EUROPE - The Committee of European Insurance and Occupational Pensions Supervisors (CEIOPS) is investigating how many interpretations of the European Unions' IORP directive are likely to emerge.
The organisation said in its latest annual report the main focus of the CEIOPS study will be to analyse terminology like "full funding", "ring-fencing", "cross-border activity" or the calculation of technical provisions.
"The aim is to reach an understanding of the background and reasons forany different practices and a common understanding of the provisions ofthe IORP Directive," CEIOPS noted in its annual report.
"Based on this exercise, CEIOPS will analyse any obstacles for cross-border activities and the need for further convergence," said CEIOPS.

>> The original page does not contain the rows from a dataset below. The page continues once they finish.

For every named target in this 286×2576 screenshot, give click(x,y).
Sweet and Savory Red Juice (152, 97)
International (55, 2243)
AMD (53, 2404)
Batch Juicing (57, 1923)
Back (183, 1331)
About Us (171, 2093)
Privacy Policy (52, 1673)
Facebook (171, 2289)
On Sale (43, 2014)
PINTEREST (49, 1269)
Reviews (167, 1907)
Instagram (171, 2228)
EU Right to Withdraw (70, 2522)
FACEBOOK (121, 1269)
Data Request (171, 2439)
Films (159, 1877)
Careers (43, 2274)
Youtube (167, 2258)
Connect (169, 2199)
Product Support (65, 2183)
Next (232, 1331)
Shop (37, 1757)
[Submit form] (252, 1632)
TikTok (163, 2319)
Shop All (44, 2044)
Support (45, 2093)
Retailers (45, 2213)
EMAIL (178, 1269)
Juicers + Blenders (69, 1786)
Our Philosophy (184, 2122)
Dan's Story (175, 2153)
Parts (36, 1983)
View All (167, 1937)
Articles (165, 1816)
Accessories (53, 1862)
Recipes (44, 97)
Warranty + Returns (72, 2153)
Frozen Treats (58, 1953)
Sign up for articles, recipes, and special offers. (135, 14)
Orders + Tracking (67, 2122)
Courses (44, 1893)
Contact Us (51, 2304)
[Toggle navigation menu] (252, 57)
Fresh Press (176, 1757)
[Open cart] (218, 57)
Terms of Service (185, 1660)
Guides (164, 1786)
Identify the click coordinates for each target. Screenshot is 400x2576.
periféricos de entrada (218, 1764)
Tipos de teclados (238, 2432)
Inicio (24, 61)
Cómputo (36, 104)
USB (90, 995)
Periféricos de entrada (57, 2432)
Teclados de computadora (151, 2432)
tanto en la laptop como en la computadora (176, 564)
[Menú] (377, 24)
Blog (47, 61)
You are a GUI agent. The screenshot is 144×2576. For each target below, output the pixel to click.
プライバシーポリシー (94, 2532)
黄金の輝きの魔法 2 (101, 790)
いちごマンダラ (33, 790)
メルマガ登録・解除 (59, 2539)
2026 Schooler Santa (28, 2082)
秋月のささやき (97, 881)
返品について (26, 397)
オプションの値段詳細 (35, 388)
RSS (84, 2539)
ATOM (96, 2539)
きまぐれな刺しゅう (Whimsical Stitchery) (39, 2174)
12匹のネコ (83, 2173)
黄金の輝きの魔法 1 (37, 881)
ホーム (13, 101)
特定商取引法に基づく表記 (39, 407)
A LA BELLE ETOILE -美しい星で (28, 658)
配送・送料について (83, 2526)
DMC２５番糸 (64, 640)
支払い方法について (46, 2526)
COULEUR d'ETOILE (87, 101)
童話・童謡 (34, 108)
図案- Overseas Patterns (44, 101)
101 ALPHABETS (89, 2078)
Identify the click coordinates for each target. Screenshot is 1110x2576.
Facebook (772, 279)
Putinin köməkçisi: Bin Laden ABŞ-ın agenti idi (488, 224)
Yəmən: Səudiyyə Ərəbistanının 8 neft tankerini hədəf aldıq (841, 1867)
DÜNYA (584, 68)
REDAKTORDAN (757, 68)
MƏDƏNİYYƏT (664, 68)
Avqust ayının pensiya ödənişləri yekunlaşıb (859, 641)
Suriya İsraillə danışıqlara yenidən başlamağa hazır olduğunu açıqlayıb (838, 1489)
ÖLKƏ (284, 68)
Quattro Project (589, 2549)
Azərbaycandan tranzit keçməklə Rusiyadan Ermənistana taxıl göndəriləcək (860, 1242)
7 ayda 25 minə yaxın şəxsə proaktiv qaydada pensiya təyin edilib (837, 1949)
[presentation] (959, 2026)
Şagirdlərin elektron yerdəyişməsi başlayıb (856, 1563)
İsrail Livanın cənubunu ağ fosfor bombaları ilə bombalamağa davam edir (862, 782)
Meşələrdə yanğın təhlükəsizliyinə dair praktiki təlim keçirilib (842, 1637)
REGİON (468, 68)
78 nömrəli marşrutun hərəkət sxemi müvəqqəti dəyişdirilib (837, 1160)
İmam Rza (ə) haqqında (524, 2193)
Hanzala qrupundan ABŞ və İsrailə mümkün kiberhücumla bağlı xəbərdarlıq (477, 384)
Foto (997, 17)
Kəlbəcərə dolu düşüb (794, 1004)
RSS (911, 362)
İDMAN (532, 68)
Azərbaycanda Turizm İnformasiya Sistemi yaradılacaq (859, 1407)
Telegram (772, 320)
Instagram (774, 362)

Speaking at the annual conference of the German association of occupational retirement provision aba in May, CEIOPS chair Thomas Steffen suggested different interpretations of concepts like "fully-funded" had brought the occupational pension funds directive IORP "to its limits".
This latest report also confirmed the EU has asked CEIOPS to look into member states' current solvency regimes so the committee is collecting data on countries' legal and supervisory situations.
CEIOPS will extend its current work on legal uncertainties surrounding the IORP to "areas that affect the supervision of IORPs operating cross-border".
The study is scheduled to be finished at the end of the year and will play an important part in the discussions on the IORP review, set to begin in 2008. In the course of those talks, parts of the Solvency II provision will be considered.
Steffen pointed out at the aba-conference he wants to see "the valuable core ideas of Solvency II being applied to pension funds" amended slightly, to take into consideration the differences between institutions offering pension provision and insurance, the market which Solvency II was devised in the first place.
The so-called Budapest Protocol on cooperation in the context of the pension fund directive, which was adopted last year, is also scheduled for an overhaul in 2010.